How AI Spotting Apps Could Help Cities Fix Potholes Before You Hit Them

A San Francisco company called Samsara just launched a new system that uses artificial intelligence to find and map potholes and damaged roads across America. The company announced Chicago as its first major customer, with other cities signing on as well.
Here's how it works: Samsara already has sensors in thousands of delivery trucks and commercial vehicles across the country. When these trucks drive over potholes or rough road surfaces, their sensors feel the jolt. The AI learns to recognize what those jolts mean—is it a small pothole or a big one? Is the road deteriorating fast or slow? The system then alerts city workers about the worst problems first, so they can fix them before accidents happen or potholes get worse.
Why Cities Care About This
Potholes and broken roads cost American cities more than $750 million a year to repair. Right now, most cities rely on residents calling in complaints through systems like 311, or they send workers out to look for damage by hand. Both approaches are slow. By the time a worker gets to a pothole, it's often gotten worse and more expensive to fix.
Samsara's approach is different. The company doesn't need to install new equipment on city streets. It uses the delivery trucks that are already out there every day. Billions of data points from these vehicles create an invisible monitoring system that covers almost all major U.S. roads. A city gets this coverage instantly, without spending millions on its own sensors.
The system can pinpoint exactly where a pothole is and guess how serious it is. City maintenance teams can then plan repairs based on urgency rather than waiting for the next complaint call.
How This Actually Works in a City
Chicago maintains about 4,100 miles of roads. Right now, keeping track of all that damage and fixing it all is expensive and slow. With Samsara's system, the city gets alerts on a dashboard showing which roads need attention most. Workers can then decide what to fix first based on real data instead of guessing.
The system works better in areas where a lot of Samsara-equipped trucks are already driving. A city with heavy delivery and commercial traffic will get more coverage than a rural area.

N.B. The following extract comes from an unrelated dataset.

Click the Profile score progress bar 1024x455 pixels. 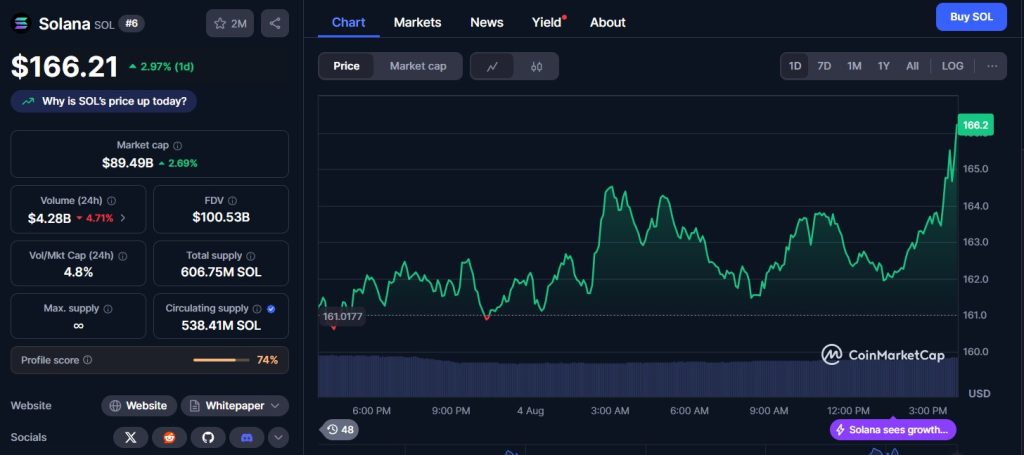pos(215,360)
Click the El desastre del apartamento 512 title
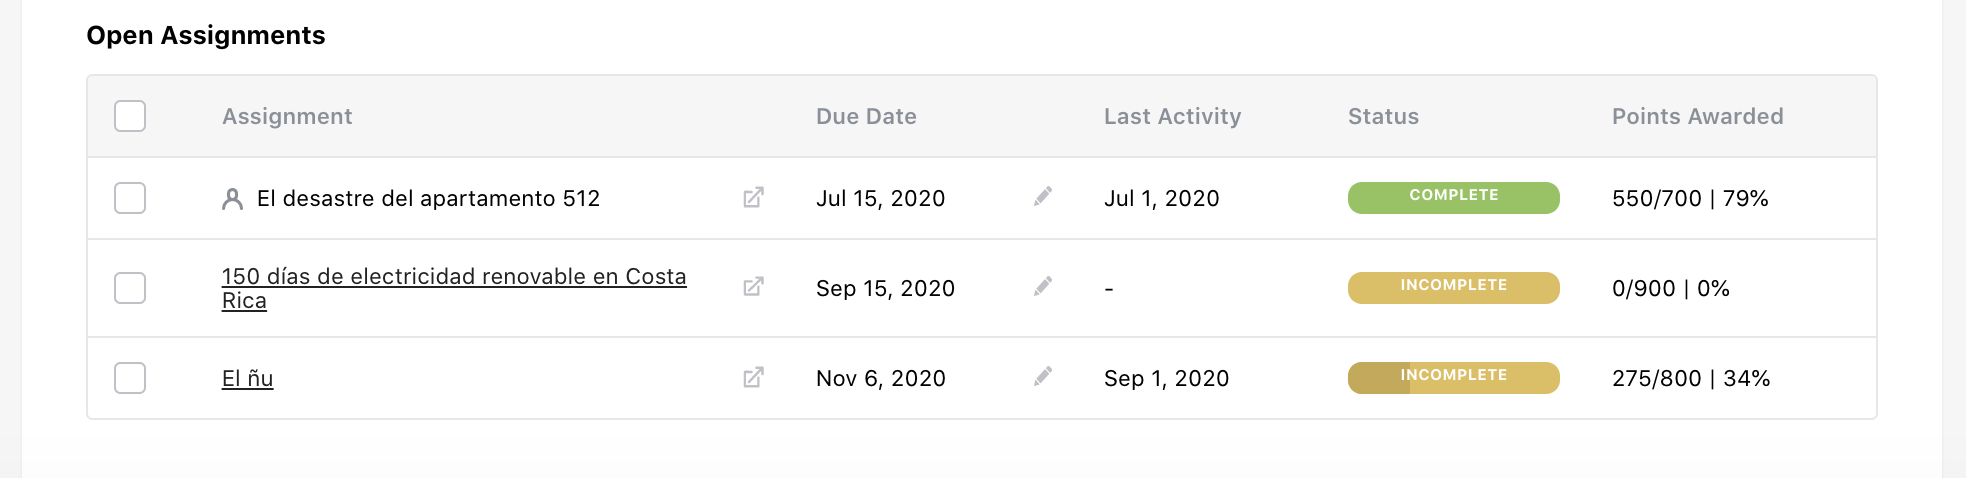The height and width of the screenshot is (478, 1966). pyautogui.click(x=428, y=199)
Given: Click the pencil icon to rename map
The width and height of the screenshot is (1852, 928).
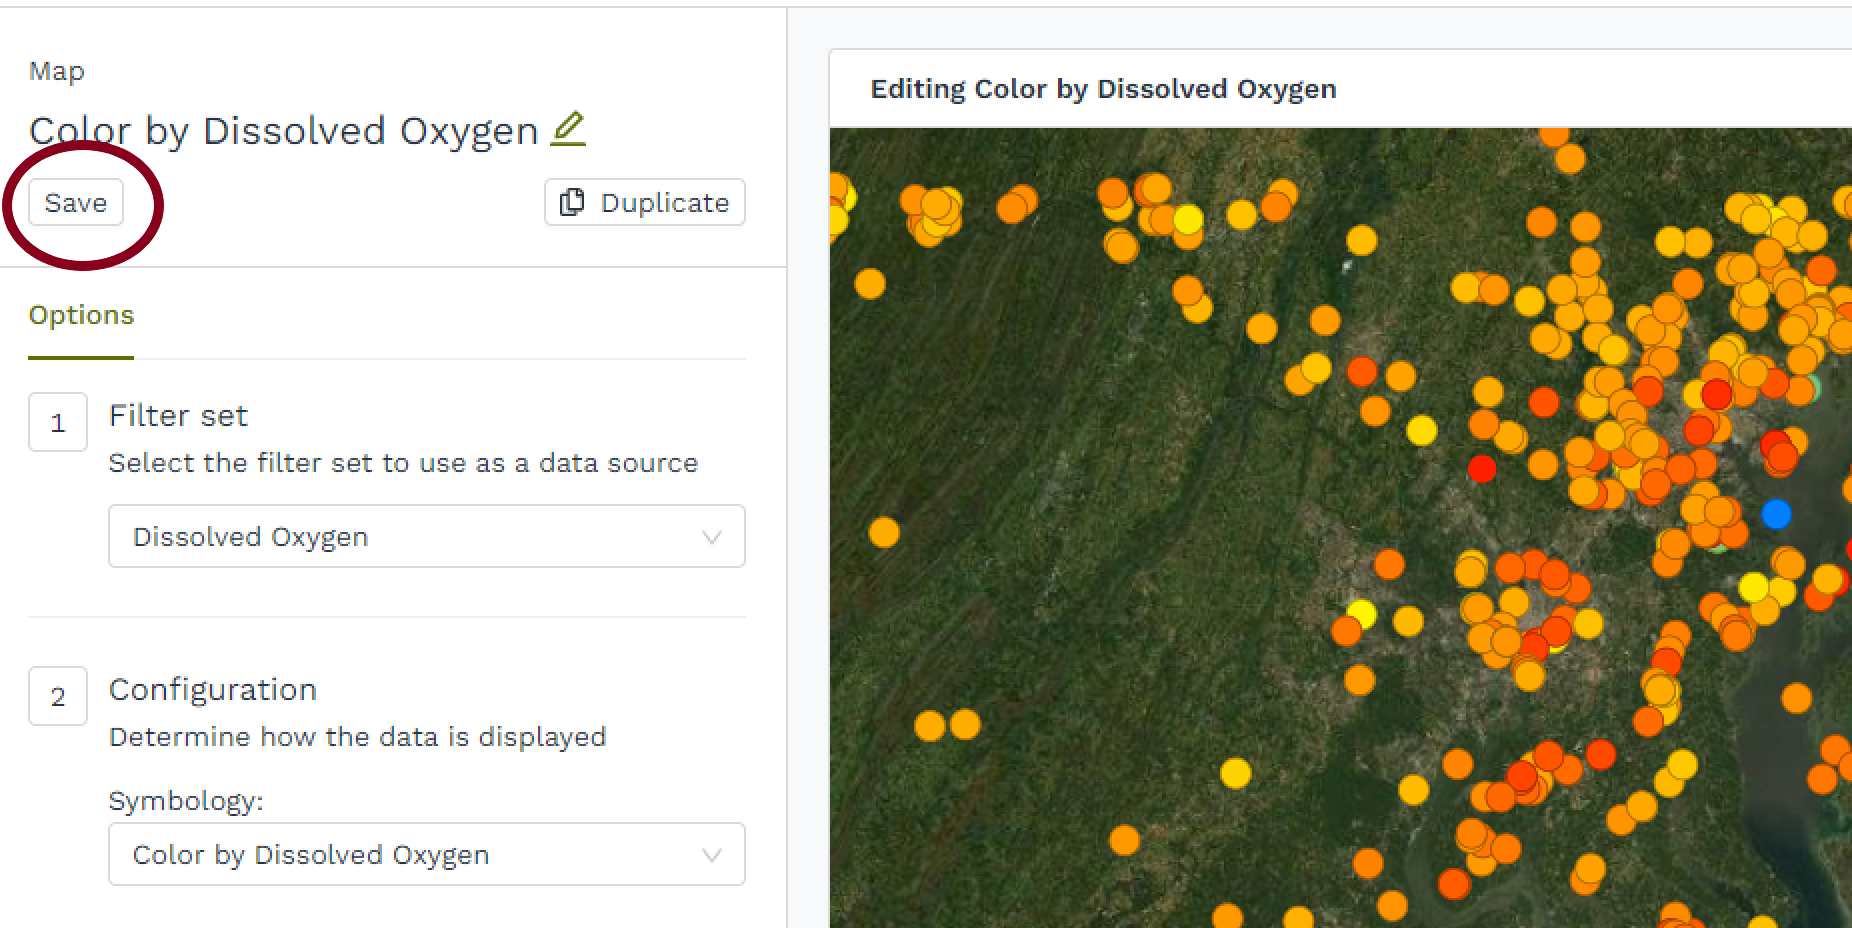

The broader context here involves a shift in how cities think about maintenance. Twenty or thirty years ago, power companies moved from fixing broken equipment only after it failed to checking on it regularly before things broke. Samsara is applying the same idea to roads, but using trucks instead of special sensors.
Two Other Tools for Cities
Samsara is also launching two related systems. One helps garbage collection services plan better routes and schedules to save fuel and labor costs. Another helps public transit agencies understand passenger flow and adjust bus or train routes based on demand.
All three systems use the same basic approach: they take data from Samsara's existing vehicle sensors and turn it into software that cities can use. This allows the company to create new services quickly without building new hardware.
What Could Go Wrong
There are real challenges to work through. A fully loaded delivery truck will register different impacts than an empty one hitting the same pothole, so the AI has to learn the difference. Bad weather complicates things too. Snow, ice, and water can hide real road damage or create false alarms. The system needs to tell the difference between permanent damage and temporary wetness.
Many cities also use old computer systems for work orders that don't easily talk to new software. Getting Samsara's system to work smoothly with existing city processes could be harder than the technology itself.
What This Means
If Samsara's system actually saves cities money by catching problems early and preventing big repairs, other cities will probably adopt similar tools. The real question is whether it reduces emergency repairs and extends how long roads last. That's what will convince cities with tight budgets to pay for it.
For now, this approach sits between two extremes: it's cheaper than building purpose-built sensor networks, but smarter than waiting for complaints. Whether it delivers on that promise will determine how widely it spreads.